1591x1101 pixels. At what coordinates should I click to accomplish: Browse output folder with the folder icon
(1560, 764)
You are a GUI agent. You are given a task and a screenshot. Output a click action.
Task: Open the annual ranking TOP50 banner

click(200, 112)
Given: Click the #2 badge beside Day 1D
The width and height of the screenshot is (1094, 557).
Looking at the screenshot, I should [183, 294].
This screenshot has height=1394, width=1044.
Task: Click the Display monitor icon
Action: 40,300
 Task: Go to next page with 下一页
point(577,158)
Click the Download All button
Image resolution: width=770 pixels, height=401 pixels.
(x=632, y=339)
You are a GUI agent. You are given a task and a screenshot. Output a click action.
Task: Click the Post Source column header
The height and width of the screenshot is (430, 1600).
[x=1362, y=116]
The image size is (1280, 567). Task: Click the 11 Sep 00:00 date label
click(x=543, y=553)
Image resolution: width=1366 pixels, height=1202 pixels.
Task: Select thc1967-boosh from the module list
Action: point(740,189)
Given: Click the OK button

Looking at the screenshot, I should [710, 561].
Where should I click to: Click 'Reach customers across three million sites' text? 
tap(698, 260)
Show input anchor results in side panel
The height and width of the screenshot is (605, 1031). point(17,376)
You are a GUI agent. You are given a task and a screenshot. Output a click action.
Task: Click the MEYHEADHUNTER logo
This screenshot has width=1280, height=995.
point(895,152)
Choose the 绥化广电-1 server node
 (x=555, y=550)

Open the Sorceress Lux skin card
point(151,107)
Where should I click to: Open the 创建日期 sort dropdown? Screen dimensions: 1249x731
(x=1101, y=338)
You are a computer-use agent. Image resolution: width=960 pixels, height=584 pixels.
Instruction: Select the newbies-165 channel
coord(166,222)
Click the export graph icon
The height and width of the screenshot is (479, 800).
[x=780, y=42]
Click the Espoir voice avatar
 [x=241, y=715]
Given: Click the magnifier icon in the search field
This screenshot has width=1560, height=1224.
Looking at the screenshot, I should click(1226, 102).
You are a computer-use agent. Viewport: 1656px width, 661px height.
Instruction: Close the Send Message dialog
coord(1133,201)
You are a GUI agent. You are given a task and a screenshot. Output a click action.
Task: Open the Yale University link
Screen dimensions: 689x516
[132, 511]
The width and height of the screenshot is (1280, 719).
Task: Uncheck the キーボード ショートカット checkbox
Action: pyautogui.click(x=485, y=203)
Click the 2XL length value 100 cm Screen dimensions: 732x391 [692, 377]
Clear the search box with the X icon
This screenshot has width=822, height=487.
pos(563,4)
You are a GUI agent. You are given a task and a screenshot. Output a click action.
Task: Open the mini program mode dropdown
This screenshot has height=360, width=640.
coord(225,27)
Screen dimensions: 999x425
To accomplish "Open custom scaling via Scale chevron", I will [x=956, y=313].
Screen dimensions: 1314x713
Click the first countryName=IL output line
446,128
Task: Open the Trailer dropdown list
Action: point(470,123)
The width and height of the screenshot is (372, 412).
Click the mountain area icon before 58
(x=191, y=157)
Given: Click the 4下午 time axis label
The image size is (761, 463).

__WHAT THE TASK REQUIRES__. Every line of the listing should be reproduced exactly.

__ANSWER BOX__.
1591x1101 pixels. At what coordinates should I click to accomplish: Browse output folder with the folder icon
(1560, 764)
You are a GUI agent. You are given a task and a screenshot. Output a click action.
Task: Open the annual ranking TOP50 banner

click(200, 112)
Given: Click the #2 badge beside Day 1D
The width and height of the screenshot is (1094, 557).
Looking at the screenshot, I should [183, 294].
This screenshot has height=1394, width=1044.
Task: Click the Display monitor icon
Action: 40,300
 Task: Go to next page with 下一页
point(577,158)
Click the Download All button
Image resolution: width=770 pixels, height=401 pixels.
(x=632, y=339)
You are a GUI agent. You are given a task and a screenshot. Output a click action.
Task: Click the Post Source column header
The height and width of the screenshot is (430, 1600).
[x=1362, y=116]
The image size is (1280, 567). Task: Click the 11 Sep 00:00 date label
click(x=543, y=553)
Image resolution: width=1366 pixels, height=1202 pixels.
Task: Select thc1967-boosh from the module list
Action: point(740,189)
Given: Click the OK button

Looking at the screenshot, I should [710, 561].
Where should I click to: Click 'Reach customers across three million sites' text? 
tap(698, 260)
Show input anchor results in side panel
The height and width of the screenshot is (605, 1031). point(17,376)
You are a GUI agent. You are given a task and a screenshot. Output a click action.
Task: Click the MEYHEADHUNTER logo
This screenshot has width=1280, height=995.
point(895,152)
Choose the 绥化广电-1 server node
 (x=555, y=550)

Open the Sorceress Lux skin card
point(151,107)
Where should I click to: Open the 创建日期 sort dropdown? Screen dimensions: 1249x731
(x=1101, y=338)
You are a computer-use agent. Image resolution: width=960 pixels, height=584 pixels.
Instruction: Select the newbies-165 channel
coord(166,222)
Click the export graph icon
The height and width of the screenshot is (479, 800).
[x=780, y=42]
Click the Espoir voice avatar
 [x=241, y=715]
Given: Click the magnifier icon in the search field
This screenshot has width=1560, height=1224.
Looking at the screenshot, I should click(1226, 102).
You are a computer-use agent. Viewport: 1656px width, 661px height.
Instruction: Close the Send Message dialog
coord(1133,201)
You are a GUI agent. You are given a task and a screenshot. Output a click action.
Task: Open the Yale University link
Screen dimensions: 689x516
[132, 511]
The width and height of the screenshot is (1280, 719).
Task: Uncheck the キーボード ショートカット checkbox
Action: pyautogui.click(x=485, y=203)
Click the 2XL length value 100 cm Screen dimensions: 732x391 [692, 377]
Clear the search box with the X icon
This screenshot has width=822, height=487.
pos(563,4)
You are a GUI agent. You are given a task and a screenshot. Output a click action.
Task: Open the mini program mode dropdown
This screenshot has height=360, width=640.
coord(225,27)
Screen dimensions: 999x425
To accomplish "Open custom scaling via Scale chevron", I will [x=956, y=313].
Screen dimensions: 1314x713
Click the first countryName=IL output line
446,128
Task: Open the Trailer dropdown list
Action: point(470,123)
The width and height of the screenshot is (372, 412).
Click the mountain area icon before 58
(x=191, y=157)
Given: Click the 4下午 time axis label
The image size is (761, 463).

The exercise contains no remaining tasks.